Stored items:

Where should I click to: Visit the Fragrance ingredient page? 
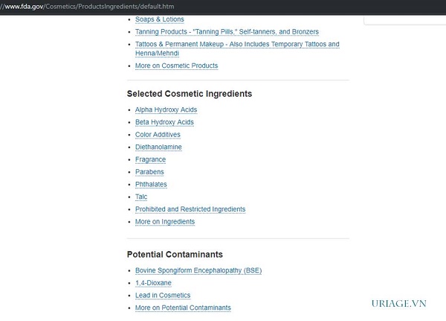[150, 159]
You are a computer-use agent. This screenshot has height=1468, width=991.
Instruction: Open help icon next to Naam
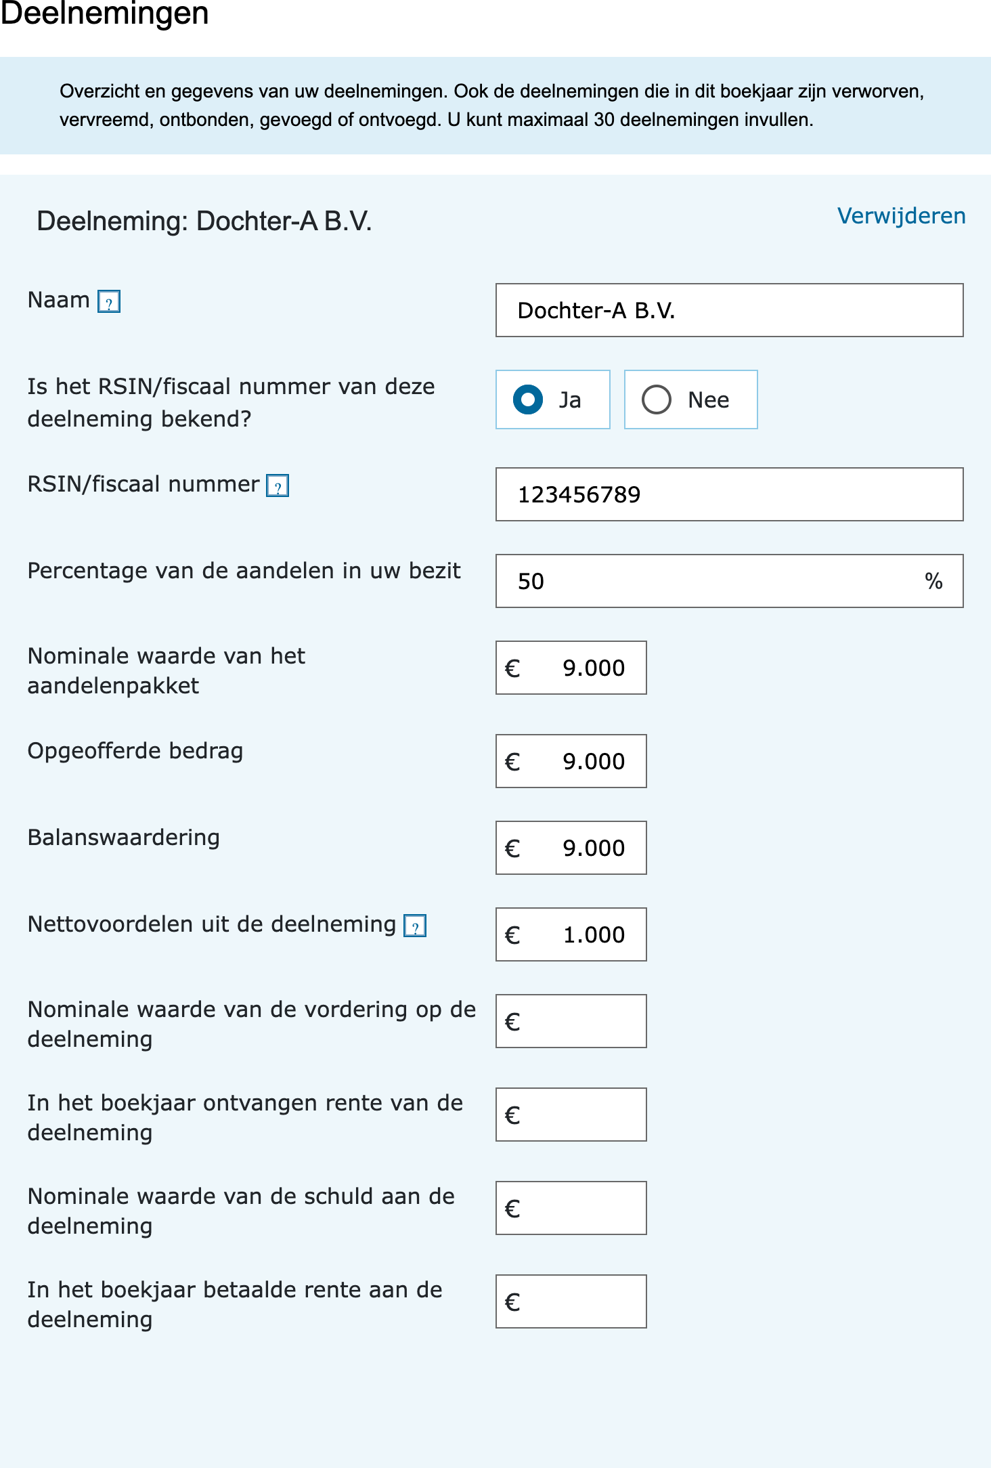click(x=109, y=301)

→ EXERCISE PROMPT
Retype the entries word for word. Omit any images.

→ SOLUTION FOR THIS TASK
Where should I click to: Visit the Fragrance ingredient page? 
[150, 159]
You are a computer-use agent. This screenshot has height=1468, width=991.
Instruction: Open help icon next to Naam
click(x=109, y=301)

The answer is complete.